Roberto Speranza, Ministro della Salute, ha firmato due nuove Ordinanze in data 29 gennaio e dal 1 febbraio è stato dichiarato, dopo settimane di attesa, il cambiamento di colore per varie Regioni Italiane.

Regioni “gialle” e regole

Attualmente, le Regioni in area gialla sono: la Calabria, l’Emilia-Romagna, la Lombardia, il Veneto, l’Abruzzo, la Campania, la Basilicata, il Friuli-Venezia Giulia, il Lazio, la Liguria, le Marche, il Molise, il Piemonte, la Toscana, la Valle D’Aosta e la Provincia Autonoma di Trento. Al contrario, la Sicilia, la Provincia Autonoma di Bolzano, la Puglia, l’Umbria e la Sardegna sono in zona arancione. Ciò consentirà all’economia del nostro Paese di tirare un sospiro di sollievo, ma sarà doveroso monitorare minuziosamente l’andamento della curva di contagi da Covid; si attende, inoltre, la giornata del 5 marzo che vedrà la scadenza dell’ultimo Dpcm.

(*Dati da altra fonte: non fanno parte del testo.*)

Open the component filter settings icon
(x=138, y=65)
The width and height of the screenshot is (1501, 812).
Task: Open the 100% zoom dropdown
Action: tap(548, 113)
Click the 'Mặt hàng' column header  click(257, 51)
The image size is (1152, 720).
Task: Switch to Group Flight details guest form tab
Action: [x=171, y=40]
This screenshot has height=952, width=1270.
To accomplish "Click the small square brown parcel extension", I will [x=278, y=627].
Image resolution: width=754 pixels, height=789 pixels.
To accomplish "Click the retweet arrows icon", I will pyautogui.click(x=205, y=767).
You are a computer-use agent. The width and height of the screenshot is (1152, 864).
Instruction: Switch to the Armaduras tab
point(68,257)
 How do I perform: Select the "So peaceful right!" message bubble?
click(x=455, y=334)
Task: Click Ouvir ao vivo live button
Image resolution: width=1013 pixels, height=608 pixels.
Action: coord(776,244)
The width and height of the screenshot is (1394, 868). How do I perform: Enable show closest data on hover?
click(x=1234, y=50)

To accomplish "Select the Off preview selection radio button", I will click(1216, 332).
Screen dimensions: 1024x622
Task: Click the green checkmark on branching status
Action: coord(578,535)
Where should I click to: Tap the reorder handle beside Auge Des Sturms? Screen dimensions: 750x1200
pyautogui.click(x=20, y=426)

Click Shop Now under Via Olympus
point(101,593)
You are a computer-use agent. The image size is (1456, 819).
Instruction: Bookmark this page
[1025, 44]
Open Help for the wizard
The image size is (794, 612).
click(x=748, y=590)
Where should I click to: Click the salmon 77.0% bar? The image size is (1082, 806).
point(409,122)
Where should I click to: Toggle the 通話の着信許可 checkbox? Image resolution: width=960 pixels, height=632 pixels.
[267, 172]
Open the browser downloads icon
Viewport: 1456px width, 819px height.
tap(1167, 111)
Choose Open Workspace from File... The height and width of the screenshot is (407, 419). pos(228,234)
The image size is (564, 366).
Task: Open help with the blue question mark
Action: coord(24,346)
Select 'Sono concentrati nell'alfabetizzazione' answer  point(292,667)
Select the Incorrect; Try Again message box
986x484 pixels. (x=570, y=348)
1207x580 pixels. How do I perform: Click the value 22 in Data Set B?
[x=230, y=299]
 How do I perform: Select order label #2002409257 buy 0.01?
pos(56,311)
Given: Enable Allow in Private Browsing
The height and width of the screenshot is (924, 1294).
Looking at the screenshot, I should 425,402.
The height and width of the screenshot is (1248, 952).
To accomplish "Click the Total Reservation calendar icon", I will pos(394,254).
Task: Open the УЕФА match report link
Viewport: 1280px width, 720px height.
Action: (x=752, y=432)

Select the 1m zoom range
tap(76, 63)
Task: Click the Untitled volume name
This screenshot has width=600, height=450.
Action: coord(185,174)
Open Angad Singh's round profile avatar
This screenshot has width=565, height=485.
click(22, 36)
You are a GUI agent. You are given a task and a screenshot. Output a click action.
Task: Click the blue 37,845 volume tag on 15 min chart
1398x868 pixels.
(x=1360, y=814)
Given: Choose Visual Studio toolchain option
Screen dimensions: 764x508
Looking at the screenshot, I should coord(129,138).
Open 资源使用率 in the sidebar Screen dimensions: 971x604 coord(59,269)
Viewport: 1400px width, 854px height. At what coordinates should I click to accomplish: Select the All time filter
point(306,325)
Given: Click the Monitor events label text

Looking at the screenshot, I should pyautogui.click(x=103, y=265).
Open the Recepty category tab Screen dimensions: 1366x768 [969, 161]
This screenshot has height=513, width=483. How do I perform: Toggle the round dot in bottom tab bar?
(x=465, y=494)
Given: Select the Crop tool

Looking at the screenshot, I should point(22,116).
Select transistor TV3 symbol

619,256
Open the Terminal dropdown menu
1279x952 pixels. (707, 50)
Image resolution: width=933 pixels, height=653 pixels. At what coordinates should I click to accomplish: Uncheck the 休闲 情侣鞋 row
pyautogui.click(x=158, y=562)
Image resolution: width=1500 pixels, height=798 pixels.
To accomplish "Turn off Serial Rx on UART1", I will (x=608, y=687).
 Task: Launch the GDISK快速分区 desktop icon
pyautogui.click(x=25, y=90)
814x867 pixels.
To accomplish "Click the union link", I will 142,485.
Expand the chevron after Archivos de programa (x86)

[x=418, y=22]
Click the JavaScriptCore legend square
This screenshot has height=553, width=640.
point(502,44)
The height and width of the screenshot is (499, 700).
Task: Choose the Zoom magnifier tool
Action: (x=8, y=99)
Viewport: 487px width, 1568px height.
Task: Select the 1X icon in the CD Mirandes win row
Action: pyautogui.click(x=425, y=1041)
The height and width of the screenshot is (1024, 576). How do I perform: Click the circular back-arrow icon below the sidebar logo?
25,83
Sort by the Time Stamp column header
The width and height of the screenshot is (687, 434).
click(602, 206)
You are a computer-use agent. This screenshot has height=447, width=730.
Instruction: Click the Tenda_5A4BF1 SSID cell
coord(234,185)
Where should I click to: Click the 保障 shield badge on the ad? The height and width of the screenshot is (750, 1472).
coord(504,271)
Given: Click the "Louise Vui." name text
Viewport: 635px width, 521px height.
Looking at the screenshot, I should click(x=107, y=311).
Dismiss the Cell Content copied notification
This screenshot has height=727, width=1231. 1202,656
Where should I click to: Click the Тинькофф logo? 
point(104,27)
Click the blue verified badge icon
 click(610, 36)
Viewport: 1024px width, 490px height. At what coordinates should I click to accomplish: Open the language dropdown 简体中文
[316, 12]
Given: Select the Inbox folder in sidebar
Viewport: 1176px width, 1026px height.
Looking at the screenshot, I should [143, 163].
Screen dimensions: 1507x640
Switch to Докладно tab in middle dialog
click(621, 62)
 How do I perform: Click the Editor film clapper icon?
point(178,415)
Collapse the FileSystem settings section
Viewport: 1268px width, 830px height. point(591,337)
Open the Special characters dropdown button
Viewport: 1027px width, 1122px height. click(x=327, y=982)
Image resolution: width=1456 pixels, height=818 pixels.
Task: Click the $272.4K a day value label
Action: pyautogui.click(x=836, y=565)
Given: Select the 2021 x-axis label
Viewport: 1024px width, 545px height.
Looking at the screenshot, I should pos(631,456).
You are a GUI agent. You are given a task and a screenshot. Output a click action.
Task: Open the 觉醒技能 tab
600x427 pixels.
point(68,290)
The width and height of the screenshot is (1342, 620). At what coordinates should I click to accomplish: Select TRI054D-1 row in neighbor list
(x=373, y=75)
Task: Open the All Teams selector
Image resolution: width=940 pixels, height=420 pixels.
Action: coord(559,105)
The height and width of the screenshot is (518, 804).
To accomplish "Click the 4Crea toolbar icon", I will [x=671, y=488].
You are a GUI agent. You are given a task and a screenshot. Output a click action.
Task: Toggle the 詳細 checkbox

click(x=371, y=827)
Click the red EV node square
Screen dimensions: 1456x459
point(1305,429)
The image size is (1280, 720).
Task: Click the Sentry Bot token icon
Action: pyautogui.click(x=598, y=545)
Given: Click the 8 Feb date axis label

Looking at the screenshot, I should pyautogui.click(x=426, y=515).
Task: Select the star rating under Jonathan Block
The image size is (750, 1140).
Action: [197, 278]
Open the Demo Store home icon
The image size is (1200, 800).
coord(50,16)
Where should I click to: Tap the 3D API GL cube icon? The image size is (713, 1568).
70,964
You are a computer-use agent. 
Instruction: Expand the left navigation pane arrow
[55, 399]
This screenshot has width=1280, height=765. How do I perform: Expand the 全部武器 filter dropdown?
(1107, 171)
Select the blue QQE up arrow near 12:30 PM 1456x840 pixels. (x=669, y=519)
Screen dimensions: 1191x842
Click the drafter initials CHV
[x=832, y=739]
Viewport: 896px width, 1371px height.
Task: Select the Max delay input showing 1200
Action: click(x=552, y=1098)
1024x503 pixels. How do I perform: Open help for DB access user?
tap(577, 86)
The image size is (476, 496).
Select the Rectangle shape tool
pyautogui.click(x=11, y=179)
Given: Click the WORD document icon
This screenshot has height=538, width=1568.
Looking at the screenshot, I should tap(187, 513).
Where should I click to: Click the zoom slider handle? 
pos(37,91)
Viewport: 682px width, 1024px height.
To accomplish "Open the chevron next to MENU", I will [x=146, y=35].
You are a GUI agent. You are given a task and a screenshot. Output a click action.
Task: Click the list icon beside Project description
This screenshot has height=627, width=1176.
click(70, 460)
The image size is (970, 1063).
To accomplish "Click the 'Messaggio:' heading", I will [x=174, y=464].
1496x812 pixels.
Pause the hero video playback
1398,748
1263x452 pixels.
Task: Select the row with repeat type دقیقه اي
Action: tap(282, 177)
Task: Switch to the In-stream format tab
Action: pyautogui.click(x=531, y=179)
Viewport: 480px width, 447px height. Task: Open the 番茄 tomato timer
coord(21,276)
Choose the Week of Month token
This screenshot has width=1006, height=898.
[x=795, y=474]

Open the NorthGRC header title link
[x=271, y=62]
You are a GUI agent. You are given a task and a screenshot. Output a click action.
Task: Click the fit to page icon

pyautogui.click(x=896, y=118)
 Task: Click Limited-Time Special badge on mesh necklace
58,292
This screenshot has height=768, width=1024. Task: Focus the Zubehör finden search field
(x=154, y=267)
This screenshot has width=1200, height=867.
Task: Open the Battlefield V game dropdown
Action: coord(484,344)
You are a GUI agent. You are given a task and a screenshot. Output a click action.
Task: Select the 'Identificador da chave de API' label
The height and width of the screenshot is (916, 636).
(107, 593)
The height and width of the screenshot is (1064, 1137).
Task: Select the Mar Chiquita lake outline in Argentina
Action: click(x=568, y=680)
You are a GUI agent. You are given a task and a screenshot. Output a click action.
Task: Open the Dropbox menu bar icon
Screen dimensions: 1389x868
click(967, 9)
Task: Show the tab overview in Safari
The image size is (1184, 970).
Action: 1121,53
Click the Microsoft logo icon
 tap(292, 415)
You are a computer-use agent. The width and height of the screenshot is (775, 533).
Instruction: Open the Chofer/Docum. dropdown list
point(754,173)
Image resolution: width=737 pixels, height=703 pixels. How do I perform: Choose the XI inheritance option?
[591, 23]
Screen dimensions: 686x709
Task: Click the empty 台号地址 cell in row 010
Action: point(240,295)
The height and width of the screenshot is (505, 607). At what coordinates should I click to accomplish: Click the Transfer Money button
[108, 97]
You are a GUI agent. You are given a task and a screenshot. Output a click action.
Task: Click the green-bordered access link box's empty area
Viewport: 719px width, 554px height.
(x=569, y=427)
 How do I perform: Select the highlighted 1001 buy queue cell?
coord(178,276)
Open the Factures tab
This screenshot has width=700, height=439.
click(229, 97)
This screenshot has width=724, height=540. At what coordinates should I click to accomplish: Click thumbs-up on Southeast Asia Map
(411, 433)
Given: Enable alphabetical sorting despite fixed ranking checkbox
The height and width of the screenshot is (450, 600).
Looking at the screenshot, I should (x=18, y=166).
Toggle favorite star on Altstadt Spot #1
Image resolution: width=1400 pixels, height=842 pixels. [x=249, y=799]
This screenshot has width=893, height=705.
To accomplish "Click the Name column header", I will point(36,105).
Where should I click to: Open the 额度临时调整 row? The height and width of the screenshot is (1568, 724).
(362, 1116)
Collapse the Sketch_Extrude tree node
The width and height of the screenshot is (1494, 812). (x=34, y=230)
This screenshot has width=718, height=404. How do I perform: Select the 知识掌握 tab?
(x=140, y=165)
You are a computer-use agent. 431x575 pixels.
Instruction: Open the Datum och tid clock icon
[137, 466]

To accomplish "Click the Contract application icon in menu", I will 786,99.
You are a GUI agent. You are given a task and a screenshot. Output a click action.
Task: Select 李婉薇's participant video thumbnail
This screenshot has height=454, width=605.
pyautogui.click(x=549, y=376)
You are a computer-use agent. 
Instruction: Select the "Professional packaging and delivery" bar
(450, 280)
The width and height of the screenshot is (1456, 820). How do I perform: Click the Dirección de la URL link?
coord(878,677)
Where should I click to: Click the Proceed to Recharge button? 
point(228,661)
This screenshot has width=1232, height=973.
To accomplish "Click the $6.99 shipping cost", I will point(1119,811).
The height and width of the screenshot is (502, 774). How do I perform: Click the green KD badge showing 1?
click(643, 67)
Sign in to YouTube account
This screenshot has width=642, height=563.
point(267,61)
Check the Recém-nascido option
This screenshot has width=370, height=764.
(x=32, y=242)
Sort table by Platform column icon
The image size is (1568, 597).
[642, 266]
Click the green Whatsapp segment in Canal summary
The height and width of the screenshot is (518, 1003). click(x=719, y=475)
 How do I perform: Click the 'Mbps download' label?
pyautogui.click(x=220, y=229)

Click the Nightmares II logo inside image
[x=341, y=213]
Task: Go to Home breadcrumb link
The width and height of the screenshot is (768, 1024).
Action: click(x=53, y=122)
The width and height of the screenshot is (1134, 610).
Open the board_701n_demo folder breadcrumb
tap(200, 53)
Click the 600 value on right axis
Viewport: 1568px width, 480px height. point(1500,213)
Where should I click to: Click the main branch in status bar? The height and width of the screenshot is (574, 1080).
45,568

Intanto, vediamo quali sono le regole e le restrizioni ristabilite dal Governo per le aree di colore giallo. Nella propria Regione continueranno ad essere consentiti gli spostamenti tra le ore 5 e le 22 (resta invariato il coprifuoco, salvo per le esigenze di salute e per quelle lavorative). Tutti i bar e i ristoranti saranno aperti fino alle 18 con la possibilità di consumazione, da parte della clientela, al proprio interno. Invece, resteranno chiusi i centri commerciali nel weekend, nei giorni festivi e prefestivi. Per quanto concerne lo spostamento tra Regioni, questo sarà vietato fino al 15 febbraio (eccezion fatta per motivi urgenti, di salute e di lavoro). Rassicurante, però, la probabile concessione di una breve vacanza o gita, ma solo ed esclusivamente nel caso in cui l’indice Rt resti sotto l’1. Menzioniamo anche la possibilità (limitata ai nuclei familiari) di raggiungimento delle seconde case, che siano esse di proprietà o in affitto. Il 15 febbraio riapriranno anche gli impianti sciistici.